| WHAT NEEDS TO BE DONE |
Please answer these questions from the sys-net restart report:
(a) Which Qubes release does not show the error, even with kernel 6.9.7 in dom0 and/or sys-net?
(b) Between which two kernel versions does something seem to have happened, according to D. Martin's investigations?
(c) What change does the report name as possibly responsible for the fix in the dom0 update?

>> START PROVIDED PASSAGE

The error occurs whenever sys-net is restarted under Qubes R4.2.x, if Qubes was booted with a current kernel (6.9.7 in my tests). The kernel used in sys-net itself is of no importance, and the error occurs if sys-net is based on Fedora-39, Fedora-40, or Debian-12 as template., even when using an old kernel like 6.1.96 in these templates and in sys-net itself.
If Qubes R4.2.x is booted with an old kernel (6.1.96 in my tests), sys-net can be restarted without error even if it is based on a current kernel like 6.9.7.
Qubes R4.1.2 does not show this error and can be used with the current kernel 6.9.7 in dom0 and/or sys-net.
So there seems to be some problem that Qubes R4.2.x has with newer kernels and which did not exist in R4.1.2. As this is a regression, it should, in my opinion, be investigated.
Some more tests showed an even more complicated and unreliable behavior: If sys-net is shut down and then started again, the behavior is as described above. Performing a restart of sys-net from the Qube Manager, however, leads to the error under Qubes R4.2.x, even if both dom0 and sys-net are based on the old kernel. When the error has occurred once, all is lost, and network access can only be re-established by booting Qubes.
Similar issue reported here: https://forum.qubes-os.org/t/networkmanager-issues-with-wired-connection-since-upgrade-to-qubes-4-2/27635
This seems to be caused by the kernel used by sys-net, independent of the kernel used in dom0. Although my R4.1.2 installation uses kernel 6.9.7 in dom0, the kernel version of sys-net is 6.1.75, and this combination is (mainly) working in Qubes R4.2.x.
So I wonder if this issue is caused by the kernel version used in sys-net and independent from the kernel version in dom0. According to the investigations of D. Martin, something seems to have happened between kernel versions 6.6.21 and 6.6.29 which is somewhere between the working and the faulty behavior of sys-net, and, unfortunately, R4.2 comes with the newer, faulty VM kernels.
Should this now be regarded as an upstream problem and thus be closed, especially as it is hardware-dependent?
Should this now be regarded as an upstream problem and thus be closed, especially as it is hardware-dependent?
I don't know, but I can at least add the waiting for upstream label.
As yeriill found out, removing the ethernet patch cable and re-attaching it after a few seconds restores the functionality of sys-et. One more hint that this is a hardware issue of this particular controller.
Closing this issue as the last update for dom0 fixed this bug: sys-net can now be restarted without losing network access, even if the Intel ethernet controller stays connected. The responsible change might be the upgrade of Linux firmware to the version of August 11, 2024.
I am reopening the issue because it has reappeared in a new installation of Qubes R4.2.3-rc1, while the installation of R4.2 upgraded to R4.2.3-rc1 is still working correctly.
Both systems use the Linux firmware dated August 11.
The only differences I see are that the network icon in the taskbar is grey in the working system, but red in the new, defective installation, and that the correctly working system has sys-net based on fedora-40 whereas the new, faulty version is based on fedora-40-xfce.
Switching sys-net in the new, faulty installation, from fedora-40-xfce to fedora-40 does not fix the error, and the icons stays red.
The problem is fixed in the installer of Qubes R4.2.3. A fully updated installation of this version now works correctly. So I am closing the issue again. :+1:

>> END PROVIDED PASSAGE
>> START MATERIAL SHOWN

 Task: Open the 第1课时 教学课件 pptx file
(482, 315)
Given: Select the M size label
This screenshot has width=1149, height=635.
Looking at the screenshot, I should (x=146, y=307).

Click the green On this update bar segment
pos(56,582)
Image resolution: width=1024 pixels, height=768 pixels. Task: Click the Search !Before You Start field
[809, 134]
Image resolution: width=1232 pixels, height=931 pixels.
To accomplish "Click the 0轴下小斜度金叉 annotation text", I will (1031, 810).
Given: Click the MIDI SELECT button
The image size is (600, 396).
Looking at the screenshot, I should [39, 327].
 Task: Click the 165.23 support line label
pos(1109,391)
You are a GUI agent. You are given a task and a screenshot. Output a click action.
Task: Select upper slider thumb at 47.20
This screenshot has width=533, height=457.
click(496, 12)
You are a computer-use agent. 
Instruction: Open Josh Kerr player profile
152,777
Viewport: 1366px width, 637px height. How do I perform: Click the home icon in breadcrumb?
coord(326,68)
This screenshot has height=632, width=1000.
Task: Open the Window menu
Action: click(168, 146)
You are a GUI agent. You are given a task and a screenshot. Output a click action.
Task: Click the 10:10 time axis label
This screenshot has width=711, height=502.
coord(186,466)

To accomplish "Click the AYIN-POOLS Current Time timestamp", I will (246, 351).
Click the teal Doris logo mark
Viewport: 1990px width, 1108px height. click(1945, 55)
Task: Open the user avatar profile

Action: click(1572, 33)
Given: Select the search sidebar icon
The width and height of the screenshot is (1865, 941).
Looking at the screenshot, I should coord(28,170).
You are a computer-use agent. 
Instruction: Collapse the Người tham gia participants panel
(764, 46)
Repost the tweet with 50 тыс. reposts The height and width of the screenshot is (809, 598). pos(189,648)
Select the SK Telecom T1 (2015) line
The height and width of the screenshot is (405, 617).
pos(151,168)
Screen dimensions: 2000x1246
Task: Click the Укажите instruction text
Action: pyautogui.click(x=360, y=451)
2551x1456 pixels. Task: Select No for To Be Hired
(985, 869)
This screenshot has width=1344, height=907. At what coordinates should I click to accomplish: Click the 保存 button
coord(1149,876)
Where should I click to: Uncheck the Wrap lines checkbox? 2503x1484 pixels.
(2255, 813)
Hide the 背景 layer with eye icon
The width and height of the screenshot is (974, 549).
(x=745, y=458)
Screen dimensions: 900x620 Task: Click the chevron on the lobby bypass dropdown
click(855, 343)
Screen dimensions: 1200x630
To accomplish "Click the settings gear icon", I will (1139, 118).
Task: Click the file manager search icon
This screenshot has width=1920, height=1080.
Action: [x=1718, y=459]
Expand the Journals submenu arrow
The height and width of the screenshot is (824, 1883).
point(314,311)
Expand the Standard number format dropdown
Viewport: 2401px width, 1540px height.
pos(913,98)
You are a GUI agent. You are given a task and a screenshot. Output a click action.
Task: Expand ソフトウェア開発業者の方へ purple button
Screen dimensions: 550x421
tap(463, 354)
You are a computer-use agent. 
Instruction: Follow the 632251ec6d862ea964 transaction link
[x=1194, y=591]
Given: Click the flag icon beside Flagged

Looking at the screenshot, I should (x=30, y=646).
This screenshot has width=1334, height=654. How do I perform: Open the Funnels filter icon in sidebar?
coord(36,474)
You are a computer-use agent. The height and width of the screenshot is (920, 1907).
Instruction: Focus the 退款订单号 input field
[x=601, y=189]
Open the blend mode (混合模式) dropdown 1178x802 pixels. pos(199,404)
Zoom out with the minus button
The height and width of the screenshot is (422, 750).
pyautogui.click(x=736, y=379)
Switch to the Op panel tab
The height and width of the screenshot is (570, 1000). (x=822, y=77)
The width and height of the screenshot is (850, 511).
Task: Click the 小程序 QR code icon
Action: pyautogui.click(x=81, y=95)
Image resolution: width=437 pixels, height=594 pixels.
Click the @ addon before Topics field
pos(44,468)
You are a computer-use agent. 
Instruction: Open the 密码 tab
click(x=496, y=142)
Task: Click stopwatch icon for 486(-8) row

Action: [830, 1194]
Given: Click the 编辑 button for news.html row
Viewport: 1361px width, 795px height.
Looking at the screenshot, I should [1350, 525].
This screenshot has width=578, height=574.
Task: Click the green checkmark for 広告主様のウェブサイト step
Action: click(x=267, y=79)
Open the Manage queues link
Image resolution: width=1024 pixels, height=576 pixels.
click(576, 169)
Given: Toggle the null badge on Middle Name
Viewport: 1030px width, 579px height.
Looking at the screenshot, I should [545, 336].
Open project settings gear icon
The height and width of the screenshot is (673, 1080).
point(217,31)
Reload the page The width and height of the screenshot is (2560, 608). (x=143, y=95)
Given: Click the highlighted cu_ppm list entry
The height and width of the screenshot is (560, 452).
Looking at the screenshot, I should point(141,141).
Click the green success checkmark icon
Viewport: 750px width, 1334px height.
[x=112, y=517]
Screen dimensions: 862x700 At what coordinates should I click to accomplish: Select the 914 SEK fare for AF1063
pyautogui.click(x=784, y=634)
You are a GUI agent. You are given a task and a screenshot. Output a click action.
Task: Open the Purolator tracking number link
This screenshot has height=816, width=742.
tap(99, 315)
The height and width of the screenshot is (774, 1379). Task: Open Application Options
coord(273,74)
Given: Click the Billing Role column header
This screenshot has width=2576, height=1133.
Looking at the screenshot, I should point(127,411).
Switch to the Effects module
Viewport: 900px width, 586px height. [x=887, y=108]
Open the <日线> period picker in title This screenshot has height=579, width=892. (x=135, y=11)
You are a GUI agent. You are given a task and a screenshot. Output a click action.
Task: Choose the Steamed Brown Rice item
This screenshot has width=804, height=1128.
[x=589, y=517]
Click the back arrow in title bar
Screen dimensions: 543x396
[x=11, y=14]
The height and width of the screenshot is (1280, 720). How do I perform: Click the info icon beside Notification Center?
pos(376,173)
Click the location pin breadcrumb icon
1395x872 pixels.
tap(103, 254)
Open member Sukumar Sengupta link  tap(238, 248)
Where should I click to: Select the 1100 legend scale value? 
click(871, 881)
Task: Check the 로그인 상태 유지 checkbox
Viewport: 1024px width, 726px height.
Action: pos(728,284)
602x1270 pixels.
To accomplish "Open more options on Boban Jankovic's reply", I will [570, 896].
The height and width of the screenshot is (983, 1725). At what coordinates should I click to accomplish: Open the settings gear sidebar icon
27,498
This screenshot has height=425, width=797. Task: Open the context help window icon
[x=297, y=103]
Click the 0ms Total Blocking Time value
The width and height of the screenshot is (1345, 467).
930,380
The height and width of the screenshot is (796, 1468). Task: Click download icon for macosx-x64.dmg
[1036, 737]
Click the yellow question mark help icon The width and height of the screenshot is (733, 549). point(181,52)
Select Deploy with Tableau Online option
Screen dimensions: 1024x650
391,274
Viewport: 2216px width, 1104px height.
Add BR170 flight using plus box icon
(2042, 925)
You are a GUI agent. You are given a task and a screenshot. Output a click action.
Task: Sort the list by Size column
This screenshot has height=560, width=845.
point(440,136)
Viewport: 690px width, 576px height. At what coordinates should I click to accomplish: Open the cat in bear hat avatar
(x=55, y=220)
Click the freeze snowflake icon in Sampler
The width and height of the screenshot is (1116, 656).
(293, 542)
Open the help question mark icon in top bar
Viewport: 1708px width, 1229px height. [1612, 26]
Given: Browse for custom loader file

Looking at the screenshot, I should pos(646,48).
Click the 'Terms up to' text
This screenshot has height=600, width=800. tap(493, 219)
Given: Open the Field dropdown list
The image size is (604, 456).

>> END MATERIAL SHOWN

| TASK RESULT |
(a) Qubes R4.1.2.
(b) Between 6.6.21 and 6.6.29.
(c) The upgrade of Linux firmware to the version of August 11, 2024.